REQUIREMENT:
Nothing in the listing should differ in your copy; retype it all exactly.

SUPPLIED RECORDS:
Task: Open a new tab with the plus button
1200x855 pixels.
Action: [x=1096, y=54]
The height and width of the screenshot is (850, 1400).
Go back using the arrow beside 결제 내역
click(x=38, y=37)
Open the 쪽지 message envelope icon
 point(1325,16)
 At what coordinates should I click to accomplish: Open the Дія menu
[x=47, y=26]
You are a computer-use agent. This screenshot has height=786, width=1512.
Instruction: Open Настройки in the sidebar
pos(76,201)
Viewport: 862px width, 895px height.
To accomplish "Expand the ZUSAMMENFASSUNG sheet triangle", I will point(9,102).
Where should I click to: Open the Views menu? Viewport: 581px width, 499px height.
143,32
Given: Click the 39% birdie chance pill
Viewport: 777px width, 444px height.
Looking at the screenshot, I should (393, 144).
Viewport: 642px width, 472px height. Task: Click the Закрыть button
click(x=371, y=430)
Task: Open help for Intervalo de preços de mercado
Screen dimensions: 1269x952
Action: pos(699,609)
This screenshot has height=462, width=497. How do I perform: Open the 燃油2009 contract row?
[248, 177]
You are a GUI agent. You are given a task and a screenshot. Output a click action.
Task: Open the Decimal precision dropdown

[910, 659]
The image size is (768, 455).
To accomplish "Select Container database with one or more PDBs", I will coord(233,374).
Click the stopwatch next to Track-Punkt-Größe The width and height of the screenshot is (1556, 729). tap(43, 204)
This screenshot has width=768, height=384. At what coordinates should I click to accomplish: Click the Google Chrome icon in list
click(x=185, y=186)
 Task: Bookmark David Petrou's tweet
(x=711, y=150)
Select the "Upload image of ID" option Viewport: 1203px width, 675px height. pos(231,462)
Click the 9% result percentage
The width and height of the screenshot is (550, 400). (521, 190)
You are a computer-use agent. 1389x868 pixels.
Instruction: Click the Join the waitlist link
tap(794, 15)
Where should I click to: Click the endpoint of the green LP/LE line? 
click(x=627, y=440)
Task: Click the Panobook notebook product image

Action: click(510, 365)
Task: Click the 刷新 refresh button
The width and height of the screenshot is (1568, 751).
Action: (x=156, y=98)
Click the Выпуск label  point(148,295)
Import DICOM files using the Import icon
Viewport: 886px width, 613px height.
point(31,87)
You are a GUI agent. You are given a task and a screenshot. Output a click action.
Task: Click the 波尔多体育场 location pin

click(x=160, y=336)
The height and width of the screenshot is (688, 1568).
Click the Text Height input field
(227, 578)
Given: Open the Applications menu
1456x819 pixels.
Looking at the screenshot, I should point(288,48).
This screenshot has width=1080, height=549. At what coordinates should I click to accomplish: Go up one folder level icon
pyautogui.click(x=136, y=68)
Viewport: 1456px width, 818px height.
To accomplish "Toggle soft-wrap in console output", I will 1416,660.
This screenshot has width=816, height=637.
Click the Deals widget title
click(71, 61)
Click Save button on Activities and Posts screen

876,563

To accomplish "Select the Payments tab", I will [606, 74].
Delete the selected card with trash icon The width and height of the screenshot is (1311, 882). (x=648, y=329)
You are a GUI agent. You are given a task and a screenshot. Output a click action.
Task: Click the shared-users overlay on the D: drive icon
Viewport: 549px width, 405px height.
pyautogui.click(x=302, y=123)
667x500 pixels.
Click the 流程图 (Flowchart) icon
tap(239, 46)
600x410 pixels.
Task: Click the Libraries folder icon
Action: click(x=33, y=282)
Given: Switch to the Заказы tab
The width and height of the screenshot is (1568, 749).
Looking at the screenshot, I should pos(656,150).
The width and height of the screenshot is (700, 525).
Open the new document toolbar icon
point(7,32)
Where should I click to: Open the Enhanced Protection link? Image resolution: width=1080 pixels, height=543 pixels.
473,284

RESPONSE AREA:
Task: Open a new tab with the plus button
1200x855 pixels.
Action: [x=1096, y=54]
The height and width of the screenshot is (850, 1400).
Go back using the arrow beside 결제 내역
click(x=38, y=37)
Open the 쪽지 message envelope icon
 point(1325,16)
 At what coordinates should I click to accomplish: Open the Дія menu
[x=47, y=26]
You are a computer-use agent. This screenshot has height=786, width=1512.
Instruction: Open Настройки in the sidebar
pos(76,201)
Viewport: 862px width, 895px height.
To accomplish "Expand the ZUSAMMENFASSUNG sheet triangle", I will point(9,102).
Where should I click to: Open the Views menu? Viewport: 581px width, 499px height.
143,32
Given: Click the 39% birdie chance pill
Viewport: 777px width, 444px height.
Looking at the screenshot, I should (393, 144).
Viewport: 642px width, 472px height. Task: Click the Закрыть button
click(x=371, y=430)
Task: Open help for Intervalo de preços de mercado
Screen dimensions: 1269x952
Action: pos(699,609)
This screenshot has height=462, width=497. How do I perform: Open the 燃油2009 contract row?
[248, 177]
You are a GUI agent. You are given a task and a screenshot. Output a click action.
Task: Open the Decimal precision dropdown

[910, 659]
The image size is (768, 455).
To accomplish "Select Container database with one or more PDBs", I will coord(233,374).
Click the stopwatch next to Track-Punkt-Größe The width and height of the screenshot is (1556, 729). tap(43, 204)
This screenshot has width=768, height=384. At what coordinates should I click to accomplish: Click the Google Chrome icon in list
click(x=185, y=186)
 Task: Bookmark David Petrou's tweet
(x=711, y=150)
Select the "Upload image of ID" option Viewport: 1203px width, 675px height. pos(231,462)
Click the 9% result percentage
The width and height of the screenshot is (550, 400). (521, 190)
You are a computer-use agent. 1389x868 pixels.
Instruction: Click the Join the waitlist link
tap(794, 15)
Where should I click to: Click the endpoint of the green LP/LE line? 
click(x=627, y=440)
Task: Click the Panobook notebook product image

Action: click(510, 365)
Task: Click the 刷新 refresh button
The width and height of the screenshot is (1568, 751).
Action: (x=156, y=98)
Click the Выпуск label  point(148,295)
Import DICOM files using the Import icon
Viewport: 886px width, 613px height.
point(31,87)
You are a GUI agent. You are given a task and a screenshot. Output a click action.
Task: Click the 波尔多体育场 location pin

click(x=160, y=336)
The height and width of the screenshot is (688, 1568).
Click the Text Height input field
(227, 578)
Given: Open the Applications menu
1456x819 pixels.
Looking at the screenshot, I should point(288,48).
This screenshot has width=1080, height=549. At what coordinates should I click to accomplish: Go up one folder level icon
pyautogui.click(x=136, y=68)
Viewport: 1456px width, 818px height.
To accomplish "Toggle soft-wrap in console output", I will 1416,660.
This screenshot has width=816, height=637.
Click the Deals widget title
click(71, 61)
Click Save button on Activities and Posts screen

876,563

To accomplish "Select the Payments tab", I will [606, 74].
Delete the selected card with trash icon The width and height of the screenshot is (1311, 882). (x=648, y=329)
You are a GUI agent. You are given a task and a screenshot. Output a click action.
Task: Click the shared-users overlay on the D: drive icon
Viewport: 549px width, 405px height.
pyautogui.click(x=302, y=123)
667x500 pixels.
Click the 流程图 (Flowchart) icon
tap(239, 46)
600x410 pixels.
Task: Click the Libraries folder icon
Action: click(x=33, y=282)
Given: Switch to the Заказы tab
The width and height of the screenshot is (1568, 749).
Looking at the screenshot, I should pos(656,150).
The width and height of the screenshot is (700, 525).
Open the new document toolbar icon
point(7,32)
Where should I click to: Open the Enhanced Protection link? Image resolution: width=1080 pixels, height=543 pixels.
473,284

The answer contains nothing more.